LangGraph connects these steps like building blocks and can also handle complex logic such as loops, branches, and parallelism.

Core concepts:

• Node: A step (such as calling an AI, checking a database, or judging a condition).
• Edge: An arrow that determines where to go next (e.g. “if the user curses, end the conversation”).
• State: A shared data package that can be read and written by all steps (such as user questions and intermediate results of AI).
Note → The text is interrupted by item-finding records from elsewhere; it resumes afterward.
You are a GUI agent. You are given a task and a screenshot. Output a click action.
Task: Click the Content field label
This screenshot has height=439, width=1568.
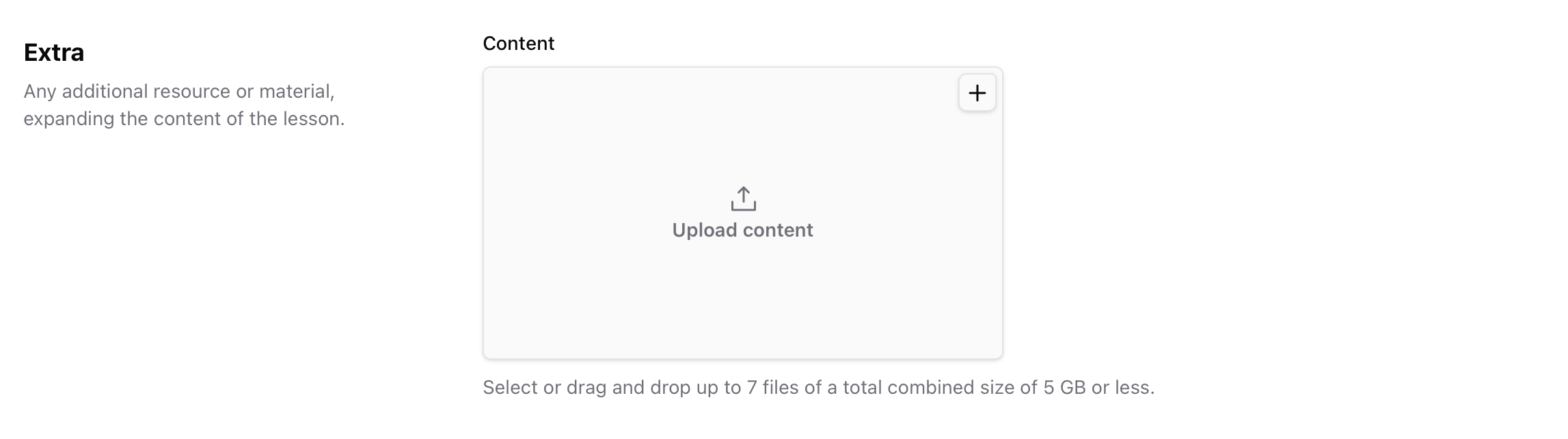[518, 42]
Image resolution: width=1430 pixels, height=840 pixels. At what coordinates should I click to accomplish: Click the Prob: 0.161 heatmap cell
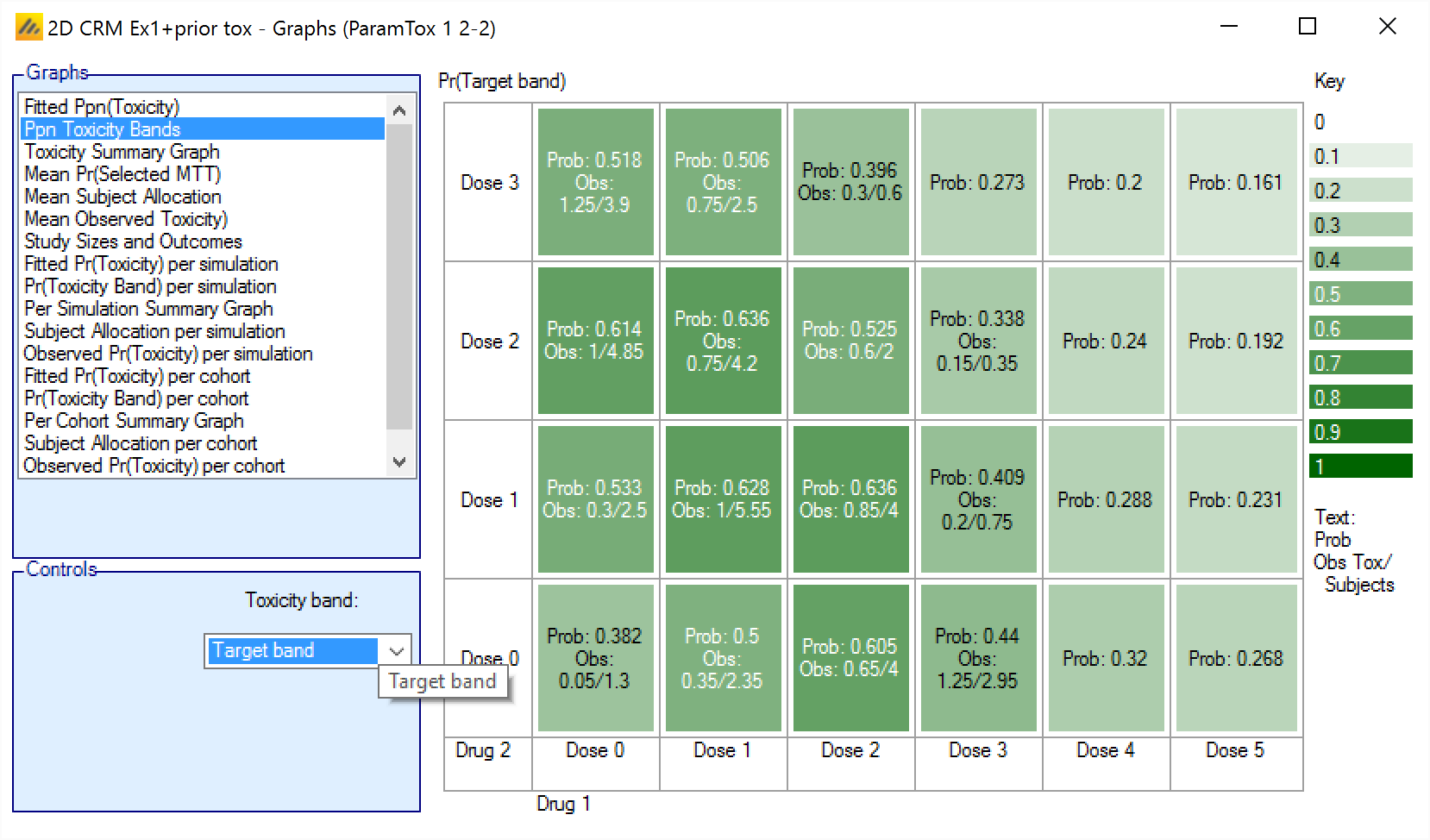click(1235, 182)
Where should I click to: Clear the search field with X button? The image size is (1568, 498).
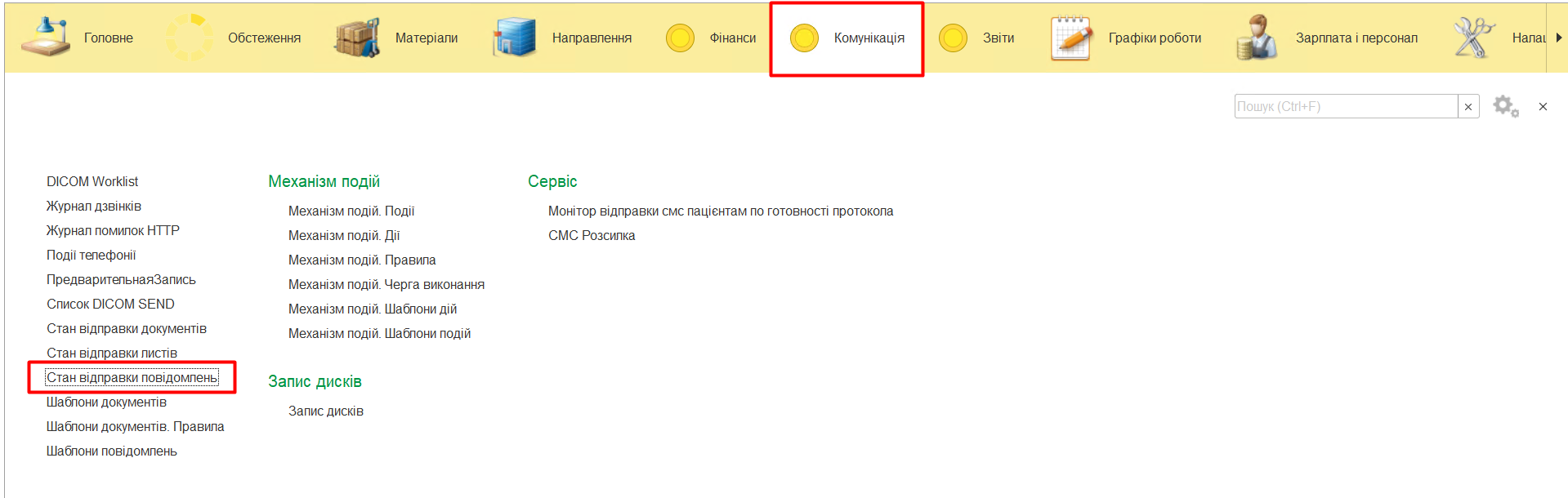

The process of adding nodes is just like connecting lines in the interface, connecting data and functions in series:

graph.add_node("analyze", analyze_user_input) # Node 1: Analyze user input graph.add_node("search", call_search_api) # Node 2: Search graph.add_edge("analyze", "search") # Arrow: Search after analysis

Full concept version

from langgraph.graph import StateGraph, START, END from typing import TypedDict # Define state - shared data structure class State(TypedDict): messages: list[str] # Define node - processing function def say_hello(state: State): print("Hello World!") return {"messages": state["messages"] + ["Hello"]} def say_goodbye(state: State): print("Goodbye World!") return {"messages": state["messages"] + ["Goodbye"]} # Construct graph graph = StateGraph(State) graph.add_node("hello", say_hello) graph.add_node("goodbye", say_goodbye) # Add edges - define process graph.add_edge(START, "hello") graph.add_edge("hello", "goodbye") graph.add_edge("goodbye", END) # Compile and execute app = graph.compile() result = app.invoke({"messages": []}) print(result) # {'messages': ['Hello', 'Goodbye']}

It is very easy to build AI workflows using LangGraph.

First, define the data State, then define the node that processes the data, that is, the processing function, then connect the various nodes by building a graph, and finally splice the results on this pipeline.

The implementation is very elegant and efficient, and feels like a code version of Coze.